** RECORDS FOR THIS EXERCISE follows **

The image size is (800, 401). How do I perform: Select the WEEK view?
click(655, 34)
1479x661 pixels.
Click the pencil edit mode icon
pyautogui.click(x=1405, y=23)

** End of RECORDS FOR THIS EXERCISE **

Every line above should be written out again, unchanged.

The image size is (800, 401). How do I perform: Select the WEEK view?
click(655, 34)
1479x661 pixels.
Click the pencil edit mode icon
pyautogui.click(x=1405, y=23)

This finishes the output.